Web development frameworks and SQL ghettos. 2
My platform of choice is Ruby on Rails.
In an early project, I implemented some reports by coding special purpose sql statements embedded within model methods. This worked well, and allowed the reports to run reasonably speedily.
As I continued to maintain the application and requirements changed, I found that I was reluctant to change the way the model objects interacted as it would require not only changing the model code, but sifting through the mounds of complex and convoluted sql.
What had been an efficient way to handle a problem (generating the reports quickly but in coding time and in runtime) had resulted in ‘scar tissue’, or maybe a fossilisation of my object model structure within the body of the sql.
Over time, this caused me to change the way I was altering the design, by forcing me to add layers around classes instead of refactoring within them.

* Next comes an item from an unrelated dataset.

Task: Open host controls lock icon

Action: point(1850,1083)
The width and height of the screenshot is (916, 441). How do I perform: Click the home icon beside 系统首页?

After I finished on that project, I reviewed what I had done and vowed never to create sql ghettos again.
I think it is an apt term ‘sql ghetto’. An area in your application that you almost dare not go. that hinders future development, forcing it to work around it.
Resist the temptation to make ghettos, for they will surely come back to haunt you.
Your problem though was using ActiveRecord and needing better speed than could be achieved by using the default behaviour. If you hadn’t made your ghetto how would you have fixed that?
Well,
I am not saying there was a solution to the speed problem that would not ghettoize that part of the system. But I am saying that the ghetto itself became a significant burden on the project.
It is more a cautionary tale than a commandment.
Since then I have been on projects where inexperienced rails developers have pushed to make use of find_by_sql very early on, and have always cautioned them to try to keep the system in ‘rails space’ instead of ‘sql space’.
Sometimes it is not possible, but as a general principle it is something not to be ignored.